┌─ TASK INPUT
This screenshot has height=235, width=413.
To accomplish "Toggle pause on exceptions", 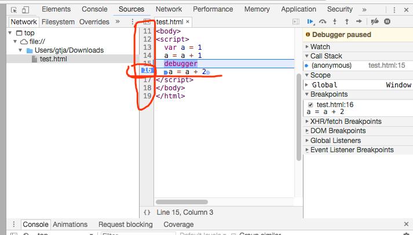I will coord(387,21).
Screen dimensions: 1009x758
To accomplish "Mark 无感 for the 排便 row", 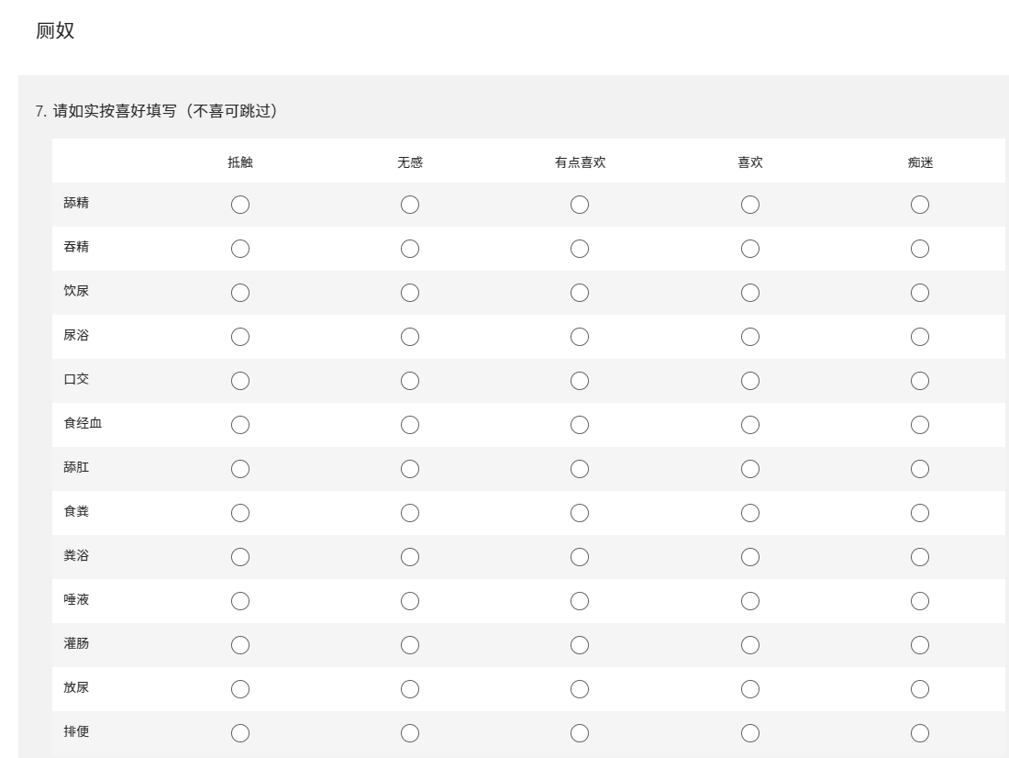I will tap(410, 733).
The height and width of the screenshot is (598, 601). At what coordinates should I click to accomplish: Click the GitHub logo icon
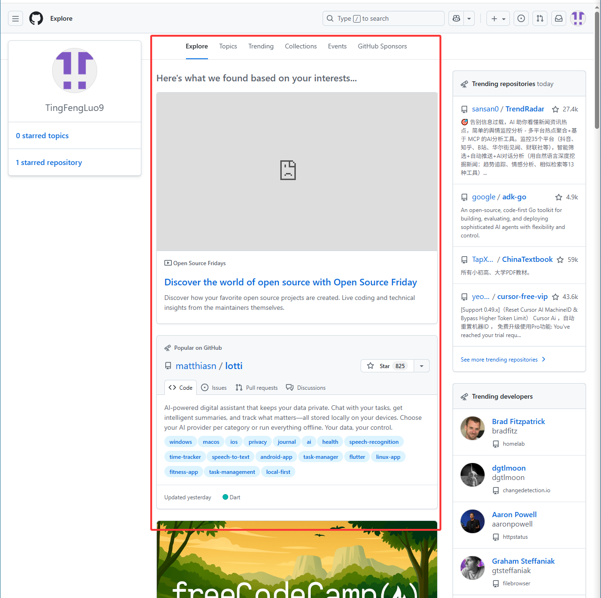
└─
DIRECTIONS: Where does "width" occur in the data? Copy each line that has it.

RESULT FOR THIS EXERCISE:
This screenshot has height=235, width=413.
The height and width of the screenshot is (598, 601). At what coordinates should I click to accomplish: Click the GitHub logo icon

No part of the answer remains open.